_Excerpt_
Empresas y finanzas

Mexico lowers flu death toll

By Catherine Bremer

MEXICO CITY (Reuters) - Mexico has lowered its estimated death toll from new influenza strain, giving heart to public health officials, but few were taking chances with an unpredictable virus that has sparked fears of a pandemic.

In Hong Kong, police quarantined a hotel with 200 guests and 100 staff after a Mexican guest was confirmed ill with the new A-H1N1 flu virus, widely known as swine flu.

And Britain, with 15 confirmed cases, launched "Catch it, Bin it, Kill it!" advertisements urging people to cover coughs and sneezes with tissues, throw them away and wash their hands to slow the spread of the virus.

"We don't know yet if this is more severe or less severe or of similar severity to seasonal flu. But we do know that this is new," said Dr Anne Schuchat, a senior official at the U.S. Centres for Disease Control and Prevention (CDC), which confirmed 160 cases in 21 states.

In Geneva, a World Health Organisation official said the virus had not spread in a sustained way outside North America, as would be required before the global pandemic alert level was increased from its current level of 5 on a six-stage scale.

"We have no evidence of sustained community spread outside of North America," Michael Ryan, WHO Director of Global Alert and Response, told a news briefing.

_Questions_
• A. List every person named in the flu article.
• B. Translate this sentence from the flu article into Spanish: "In Hong Kong, police quarantined a hotel with 200 guests and 100 staff after a Mexican guest was confirmed ill with the new A-H1N1 flu virus, widely known as swine flu."
The data that follows is not needed for any task.

_Dataset excerpt_

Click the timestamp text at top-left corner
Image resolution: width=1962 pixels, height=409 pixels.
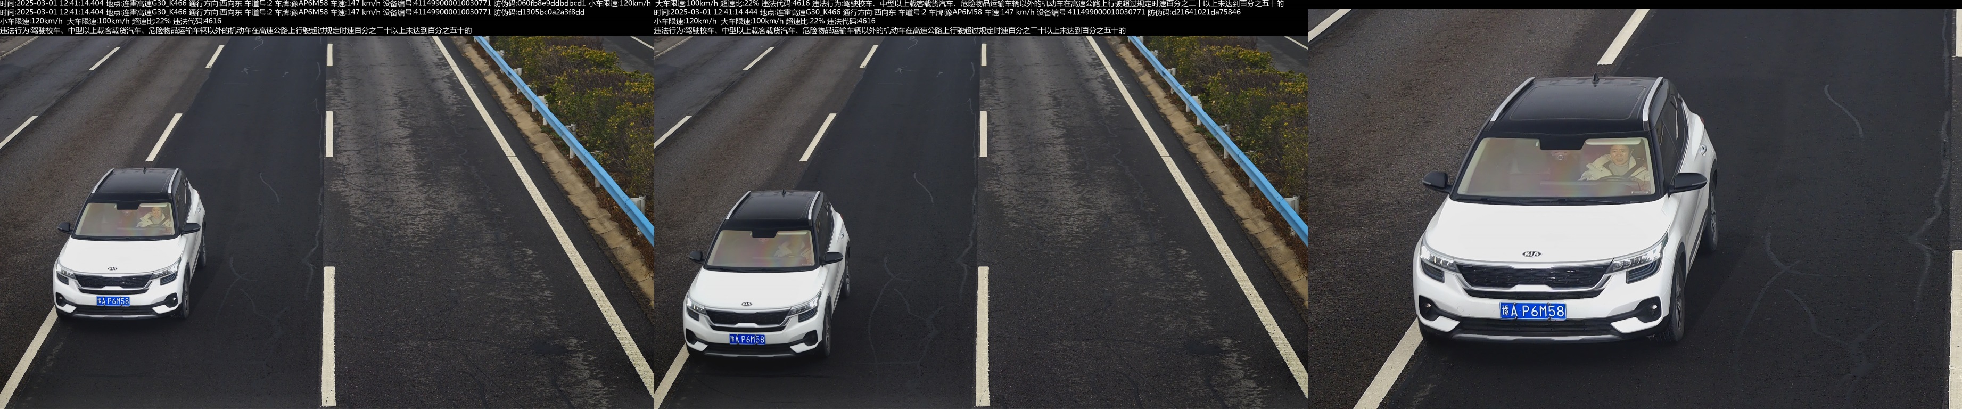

_Exercise answers_
• A. Catherine Bremer, Anne Schuchat, Michael Ryan

• B. En Hong Kong, la policía puso en cuarentena un hotel con 200 huéspedes y 100 empleados después de que se confirmara que un huésped mexicano estaba enfermo con el nuevo virus de la gripe A-H1N1, ampliamente conocido como gripe porcina.